Apart from that it worries you that the title may be plagiarised from a certain Leo Tolstoy’s book. But look carefully and you see that it says India-Pakistan on top and so it is merely Tolstoy-inspired nomenclature. Then you look below and you see what is the most unnerving sign in the book. That a wannabe policy wonk must invest nearly Rs 600 in a book on profound policy matters that is recommended by Khushwant Singh. In which Singh calls one of the most widely respected Indian foreign affairs experts ‘‘objective, clear-headed and lucid’’. Really, Singh lived through the Partition to tell a tale that has defined the era for a certain generation but it was hardly the stuff of foreign policy gobbledygook.
| India-Pakistan in War & Peace J N Dixit Books Today Rs 595 |
There’s only one element in the book cover that takes you beyond the rather dramatic entry point. That is the author’s name. J N Dixit has propounded more than anyone in recent history on Indo-Pak affairs. He retired in 1994 and since then has rarely paused to eat and sleep while almost continuously writing and speaking on the conflict that divides the subcontinent. This book is your chance to throw out all the clippings of his writings that you kept for reference. Also, in case you hang on to the various Indo-Pak agreements like the Tashkent Declaration and the Simla Agreement and the Lahore Declaration for that day when they will be have more use than just fermenting disagreement, Dixit has included them in as Annexures.

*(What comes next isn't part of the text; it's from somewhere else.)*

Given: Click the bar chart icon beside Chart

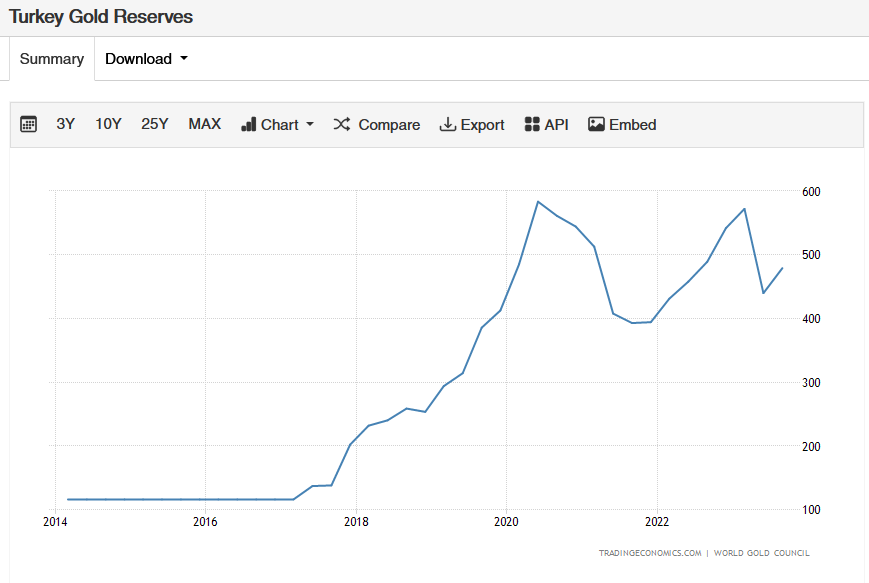Looking at the screenshot, I should [x=249, y=125].
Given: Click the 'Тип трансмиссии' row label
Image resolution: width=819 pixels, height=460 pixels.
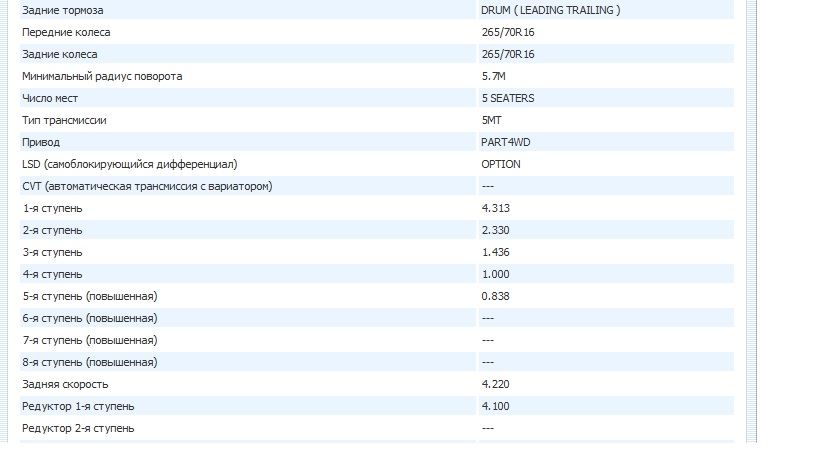Looking at the screenshot, I should point(64,120).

The drama ends before the start of the book. The rest is history. Dixit is not making stereotype-shattering revelations. He is elucidating what has happened between two countries born of the same womb and yet never reconciled to their separate births. He should know, he was there for the most part of it.
The subcontinent went to war within months of independence. Over the following half-century, they’ve fought three more wars, clashed at the UN and in every other global forum. Today, a nuclearised South Asia is seen as among the world’s most dangerous places. Dixit does nothing to allay those fears: ‘‘Pakistan’s inclination to be trigger-happy in nuclear terms seems plausible, given the fact that the final authority of command and control over nuclear weapons would rest with the joint staff headquarters aided by a military secretariat. Neither is responsible to any elected institutions.’’
Even before he begins the backward march into the troubled history of the region, the former foreign secretary, who also served as High Commissioner in Pakistan, warns that his assessment is merely coloured by the recent events of September 11, December 13 and January 12, not conditioned by them. There must be a difference between ‘‘quick journalism and reasoned analysis’’, he reasons. For the most part the rationale works. The book carries you through the wars, the coups in Pakistan from 1972 to 1999 and everything else with an insider’s view of history. Dixit looks at the India-Pakistan conundrum as a legacy of history that predates the Partition by almost 300 years, with its roots not just in the Muslim separatist movement of the 1930s but traced back further to the battle of succession between Dara Shukhoh and Aurangzeb.
But given the currency of the recent Indo-Pak conflict Dixit obviously finds it hard to give up without some last words on the post-9/11 unravelling matrix of Indo-Pak relations. But it doesn’t come until the end and what goes before it is an exhaustive and almost unprecedented analysis of India’s foreign policy. Singh’s actually right in his praise.